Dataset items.
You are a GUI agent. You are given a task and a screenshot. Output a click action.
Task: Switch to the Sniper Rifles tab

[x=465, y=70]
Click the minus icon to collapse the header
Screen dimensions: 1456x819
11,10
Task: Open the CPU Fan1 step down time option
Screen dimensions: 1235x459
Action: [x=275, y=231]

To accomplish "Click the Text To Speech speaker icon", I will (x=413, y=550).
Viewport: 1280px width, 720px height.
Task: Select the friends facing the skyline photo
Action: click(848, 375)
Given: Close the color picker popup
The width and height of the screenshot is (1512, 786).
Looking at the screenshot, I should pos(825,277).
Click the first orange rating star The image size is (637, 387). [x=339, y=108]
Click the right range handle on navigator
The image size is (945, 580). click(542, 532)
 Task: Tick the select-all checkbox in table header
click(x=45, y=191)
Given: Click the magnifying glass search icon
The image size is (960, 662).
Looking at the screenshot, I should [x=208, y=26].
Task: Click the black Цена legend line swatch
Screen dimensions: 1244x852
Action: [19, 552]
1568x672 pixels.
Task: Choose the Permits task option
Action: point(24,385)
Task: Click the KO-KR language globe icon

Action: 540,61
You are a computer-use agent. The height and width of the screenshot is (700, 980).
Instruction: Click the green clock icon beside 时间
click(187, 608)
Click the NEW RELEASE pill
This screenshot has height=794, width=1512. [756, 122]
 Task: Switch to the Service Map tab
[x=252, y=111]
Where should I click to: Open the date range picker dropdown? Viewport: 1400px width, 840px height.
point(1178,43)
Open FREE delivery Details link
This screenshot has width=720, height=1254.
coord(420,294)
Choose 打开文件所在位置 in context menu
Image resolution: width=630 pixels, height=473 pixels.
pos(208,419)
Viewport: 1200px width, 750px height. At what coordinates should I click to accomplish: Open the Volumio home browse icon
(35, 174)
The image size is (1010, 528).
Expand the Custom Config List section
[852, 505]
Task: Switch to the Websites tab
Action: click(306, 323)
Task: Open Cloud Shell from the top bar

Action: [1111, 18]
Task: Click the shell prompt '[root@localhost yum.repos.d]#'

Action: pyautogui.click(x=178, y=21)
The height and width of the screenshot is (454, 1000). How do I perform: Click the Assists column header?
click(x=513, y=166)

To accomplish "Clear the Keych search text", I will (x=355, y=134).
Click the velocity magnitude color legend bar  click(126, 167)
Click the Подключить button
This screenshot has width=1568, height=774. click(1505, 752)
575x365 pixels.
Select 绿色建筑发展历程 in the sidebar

Written request. Gather each line in the items above that contains the word "icon", copying every such line in full.

Response to the task.
Click the minus icon to collapse the header
To accomplish "Click the Text To Speech speaker icon", I will (x=413, y=550).
Given: Click the magnifying glass search icon
Task: Click the KO-KR language globe icon
Instruction: Click the green clock icon beside 时间
Viewport: 1200px width, 750px height. At what coordinates should I click to accomplish: Open the Volumio home browse icon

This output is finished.